Die am häufigsten benannten Formen der Arbeitsortflexibilisierung sind dabei mobiles und hybrides Arbeiten. Ein Arbeitsplatz, der ausschließlich zuhause zu finden ist – also vollständiges Home-Office –, konnten sich die Personaler*innen und Geschäftsführenden nur in wenigen Einzelfällen vorstellen.
Die individuelle Arbeitsortwahl (und damit implizit auch flexibler gestaltete Arbeitszeit) wird als Wunsch der Mitarbeitenden erkannt und zukünftig Berücksichtigung finden. Denkbar ist dabei eine Realisierung auch über ein Shared-Desk-Angebot.
Unumgänglich wird mit Blick auf die zunehmende Arbeitsortflexibilisierung, an einer Kultur des Vertrauens bzw. mehr Vertrauens zu arbeiten. Auch dessen sind sich die Personalverantwortlichen bewusst und sehen dies als Aufgabe.

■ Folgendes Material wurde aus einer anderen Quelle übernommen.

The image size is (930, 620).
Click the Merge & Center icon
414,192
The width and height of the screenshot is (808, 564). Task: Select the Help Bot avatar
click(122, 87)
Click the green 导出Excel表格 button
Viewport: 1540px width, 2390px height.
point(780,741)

[1] Zum Forschungsprojekt: Die Studiengruppe Wirtschafts- und Werbepsychologie, Standort Nürnberg, Campus M21, führte in Kooperation mit der berufundfamilie Service GmbH ein Forschungsprojekt mit Personalverantwortlichen zu Umsetzung und zukünftigen Trends des Home-Office und hybriden Arbeitens durch. Im Zeitraum vom 17.05.2021 – 30.05.2021 wurden Personaler*innen bzw. Geschäftsführende von 18 Unternehmen, die aktuell und zukünftig Home-Office anbieten, mittels induktiver und qualitativer Interviews befragt. Die Größenordnung der im deutschsprachigen Raum ansässigen Unternehmen reichte vom Mittelstand bis zum Großkonzern. Folgende Branchen waren vertreten: Automobil, EDV & IT, Energiegewinnung, Forschung & Entwicklung, Handel & Konsum, Immobilien, Industrie, Marketing & PR, Pharmazie, Telekommunikation, Verkehr/ Transport & Logistik, Versicherung.